Smoothness of limit of sequence of functions when sequence of derivatives converges to a continuous function

Question

This is a follow-up to my previous question on MSE. As in the previous set-up, let $\{ f_n \}$ be a sequence of differentiable real functions over the reals which converges pointwise to some function $f$. We no longer assume that $f$ is smooth. Now let $D: C^\infty (\mathbb{R}) \to C^\infty (\mathbb{R})$ be a smooth differential operator. We had taken $D = \frac{d}{dx}$ earlier.

Assume that $\{ Df_n \}$ converges pointwise to a continuous function $g$, as opposed to being differentiable.
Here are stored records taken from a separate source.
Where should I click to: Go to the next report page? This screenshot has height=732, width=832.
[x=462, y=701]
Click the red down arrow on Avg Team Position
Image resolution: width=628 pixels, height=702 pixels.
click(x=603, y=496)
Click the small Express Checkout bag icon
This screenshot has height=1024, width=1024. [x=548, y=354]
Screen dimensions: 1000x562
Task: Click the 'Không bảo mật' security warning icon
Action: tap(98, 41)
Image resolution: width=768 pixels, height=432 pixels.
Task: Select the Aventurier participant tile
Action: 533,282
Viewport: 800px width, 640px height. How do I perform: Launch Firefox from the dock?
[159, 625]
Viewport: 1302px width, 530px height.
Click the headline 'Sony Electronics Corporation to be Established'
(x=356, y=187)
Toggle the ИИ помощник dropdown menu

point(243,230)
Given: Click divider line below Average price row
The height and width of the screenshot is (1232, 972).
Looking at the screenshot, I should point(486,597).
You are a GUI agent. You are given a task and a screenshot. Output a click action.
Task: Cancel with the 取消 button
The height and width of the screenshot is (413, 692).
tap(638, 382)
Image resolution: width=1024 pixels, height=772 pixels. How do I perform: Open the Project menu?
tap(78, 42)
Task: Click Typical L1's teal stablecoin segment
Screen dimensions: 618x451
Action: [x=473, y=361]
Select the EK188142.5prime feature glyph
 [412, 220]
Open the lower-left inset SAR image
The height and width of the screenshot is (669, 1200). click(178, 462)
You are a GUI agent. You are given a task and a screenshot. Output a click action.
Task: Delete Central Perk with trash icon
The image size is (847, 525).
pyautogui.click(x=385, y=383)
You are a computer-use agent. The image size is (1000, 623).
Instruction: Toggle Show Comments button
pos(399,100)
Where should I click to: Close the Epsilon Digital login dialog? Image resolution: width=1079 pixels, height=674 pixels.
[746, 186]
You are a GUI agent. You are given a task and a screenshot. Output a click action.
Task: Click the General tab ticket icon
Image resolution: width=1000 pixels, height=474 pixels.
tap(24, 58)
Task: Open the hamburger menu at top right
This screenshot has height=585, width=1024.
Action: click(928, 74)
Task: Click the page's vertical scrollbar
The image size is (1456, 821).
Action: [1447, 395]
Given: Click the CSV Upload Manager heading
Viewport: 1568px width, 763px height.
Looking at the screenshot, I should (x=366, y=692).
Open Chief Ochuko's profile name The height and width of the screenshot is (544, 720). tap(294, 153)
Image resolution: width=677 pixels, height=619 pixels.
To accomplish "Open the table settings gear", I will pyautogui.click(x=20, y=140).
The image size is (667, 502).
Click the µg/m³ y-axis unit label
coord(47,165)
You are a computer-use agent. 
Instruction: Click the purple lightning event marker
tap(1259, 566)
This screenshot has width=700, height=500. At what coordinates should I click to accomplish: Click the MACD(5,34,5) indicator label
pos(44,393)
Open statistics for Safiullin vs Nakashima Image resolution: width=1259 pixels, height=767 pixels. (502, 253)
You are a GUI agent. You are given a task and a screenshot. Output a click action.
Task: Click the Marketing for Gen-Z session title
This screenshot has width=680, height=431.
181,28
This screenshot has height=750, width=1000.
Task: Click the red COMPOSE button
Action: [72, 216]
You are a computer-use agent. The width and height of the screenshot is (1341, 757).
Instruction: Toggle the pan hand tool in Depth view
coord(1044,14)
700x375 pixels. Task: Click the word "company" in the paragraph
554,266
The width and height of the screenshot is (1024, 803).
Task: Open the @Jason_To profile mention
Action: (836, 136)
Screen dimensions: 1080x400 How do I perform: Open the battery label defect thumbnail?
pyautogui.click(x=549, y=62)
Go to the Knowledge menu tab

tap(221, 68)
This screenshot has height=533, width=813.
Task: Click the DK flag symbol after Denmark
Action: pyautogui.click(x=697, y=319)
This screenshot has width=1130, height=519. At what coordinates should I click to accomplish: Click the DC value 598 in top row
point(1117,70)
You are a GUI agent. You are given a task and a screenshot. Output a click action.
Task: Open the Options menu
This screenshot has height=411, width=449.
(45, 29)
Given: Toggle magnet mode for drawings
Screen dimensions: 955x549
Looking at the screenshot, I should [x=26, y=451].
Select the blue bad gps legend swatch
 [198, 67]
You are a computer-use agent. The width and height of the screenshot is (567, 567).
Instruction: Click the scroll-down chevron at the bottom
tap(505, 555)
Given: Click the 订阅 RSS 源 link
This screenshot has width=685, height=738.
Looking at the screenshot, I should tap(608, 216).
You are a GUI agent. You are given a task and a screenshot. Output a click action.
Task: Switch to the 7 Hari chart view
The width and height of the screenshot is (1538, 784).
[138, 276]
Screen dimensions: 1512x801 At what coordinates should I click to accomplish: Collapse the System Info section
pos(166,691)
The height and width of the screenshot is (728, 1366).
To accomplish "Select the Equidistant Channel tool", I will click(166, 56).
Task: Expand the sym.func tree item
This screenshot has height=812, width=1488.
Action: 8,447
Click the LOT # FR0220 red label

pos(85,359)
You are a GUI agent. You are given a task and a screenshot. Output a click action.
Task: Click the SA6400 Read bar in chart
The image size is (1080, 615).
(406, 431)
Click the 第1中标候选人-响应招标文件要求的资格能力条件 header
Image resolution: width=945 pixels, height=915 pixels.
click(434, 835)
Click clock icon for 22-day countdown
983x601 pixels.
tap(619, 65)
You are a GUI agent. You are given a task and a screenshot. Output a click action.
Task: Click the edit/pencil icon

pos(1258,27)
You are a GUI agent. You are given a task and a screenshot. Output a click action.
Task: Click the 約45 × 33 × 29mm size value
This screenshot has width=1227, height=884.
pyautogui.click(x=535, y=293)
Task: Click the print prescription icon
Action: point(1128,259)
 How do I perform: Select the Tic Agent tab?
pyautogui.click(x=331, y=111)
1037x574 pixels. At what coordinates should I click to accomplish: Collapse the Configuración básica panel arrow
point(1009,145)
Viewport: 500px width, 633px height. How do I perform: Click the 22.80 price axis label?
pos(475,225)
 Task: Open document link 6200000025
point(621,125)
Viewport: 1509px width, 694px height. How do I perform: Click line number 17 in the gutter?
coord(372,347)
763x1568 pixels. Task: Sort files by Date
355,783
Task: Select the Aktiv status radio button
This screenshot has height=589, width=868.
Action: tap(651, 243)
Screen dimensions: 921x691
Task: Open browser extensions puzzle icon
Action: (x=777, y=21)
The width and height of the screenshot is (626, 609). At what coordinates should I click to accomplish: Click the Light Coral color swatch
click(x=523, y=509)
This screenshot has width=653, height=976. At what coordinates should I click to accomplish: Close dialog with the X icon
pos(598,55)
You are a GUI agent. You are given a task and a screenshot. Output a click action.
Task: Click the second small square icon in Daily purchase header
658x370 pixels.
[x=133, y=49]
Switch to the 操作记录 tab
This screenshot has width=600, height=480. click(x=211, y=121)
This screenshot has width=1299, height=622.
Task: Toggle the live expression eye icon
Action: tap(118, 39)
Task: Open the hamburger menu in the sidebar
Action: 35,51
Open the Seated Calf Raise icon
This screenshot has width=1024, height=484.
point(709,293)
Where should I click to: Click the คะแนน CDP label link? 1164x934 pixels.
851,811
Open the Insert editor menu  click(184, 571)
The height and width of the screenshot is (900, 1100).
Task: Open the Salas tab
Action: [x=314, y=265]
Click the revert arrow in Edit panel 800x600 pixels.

My new question now is does this imply that $Df$ exists and is continuous?

I am interested in the case of a general $D$ but would be satisfied with $\frac{d}{dx}$, and I would then work to generalize to $D$.

I tried looking up regularity properties of limits of sequences of smooth functions, but nothing came up that seemed relevant. I know that if $Df$ exists and is continuous, then we get that $Df = g$, this is due essentially to the same argument as in the previous question but appropriately generalized. I'm not sure how this would help in solving the problem, though. I've also been thinking about a weak-derivative approach as used in functional analysis but I'm not very knowledgeable in that field.

Any help would be appreciated!

Answer 1

I've found a counterexample to my question. Let $$f_n(x) = \begin{cases} n^2 \frac{x^2}{2} &\quad\text{if } x \in [0, \frac{1}{2n}] \\ nx-n^2\frac{x^2}{2} -\frac{1}{4} &\quad\text{if } x \in (\frac{1}{2n}, \frac{1}{n}] \\ \frac{1}{4} &\quad\text{if } x \in (\frac{1}{n},1] \end{cases}, $$

which is in $C^1 (\mathbb{R})$. (I believe this can be bumped to a $C^\infty$ sequence with the use of mollifiers.) We then get

$$f'_n(x) = \begin{cases} n^2 x &\quad\text{if } x \in [0, \frac{1}{2n}] \\ n-n^2x &\quad\text{if } x \in (\frac{1}{2n}, \frac{1}{n}] \\ 0 &\quad\text{if } x \in (\frac{1}{n},1] \end{cases}, $$

which is continuous.

Now $f_n (x)$ converges pointwise to $\frac{1}{4}H(x)$, where $H$ is the Heavyside function, which in particular is NOT continuous (but continuous almost everywhere!), while $f'_n(x)$ converges pointwise to $0$, obviously continuous.

We can't take the derivative of $H(x)$ but we know its weak derivative is $0$ (no it's not, see comments). So while this is a counterexample to my question, it (no longer) supports as a valid example of a weaker version of the question:

Under the original conditions of the question, does $f' = g$ as a weak derivative? And then generalized to $Df = g$ weakly?